Continuing along the trail, we came to the clump of white birch trees, where I took a picture of Lisa sitting on the lowest limb. It looks to me as if that limb was created for that very purpose, and this isn’t the first time I’ve paused to take a picture of it. Finally reaching Lotus Pond, we each posed beside a pink magnolia hybrid with the pond in the background.
Because the person carrying the camera rarely gets her picture taken, here is one Lisa snapped of me.
As we circled Lotus Pond, we watched the birds skimming over the surface of the water, apparently hoping to catch some insects (another sign of spring)! Although I didn’t see any insects, apparently the birds were on to something…or it is an annual spring rite of the swifts, purple martins, or whatever they were. They were flying way too fast for me to identify them with any certainty.
Birds skimming over the surface of Lotus Pond.
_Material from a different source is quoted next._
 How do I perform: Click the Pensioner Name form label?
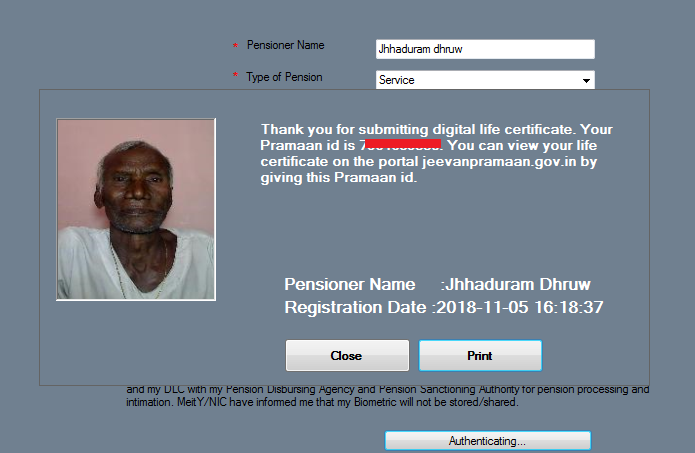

Although I have a few more pictures from today’s trail walk, I am going to stop here because this post is already a little long. I will post the others in a day or two. Meanwhile, even if the weather isn’t sunny and warm, and even if it isn’t spring where you live, I hope you all enjoy a beautiful weekend.
Thanks for joining us on this walk in the Arboretum.
See you soon! ~Trail Walker
Part one of a two part post in which we continue our Search for Spring in the Arboretum.
Thunder, buckets of rain, and puddles deep enough for ducks to take a swim! That’s today, drowning in dreariness, but yesterday was beautiful…a great day for a trail walk at Holden Arboretum. That’s where we will continue the search for more signs of our elusive spring.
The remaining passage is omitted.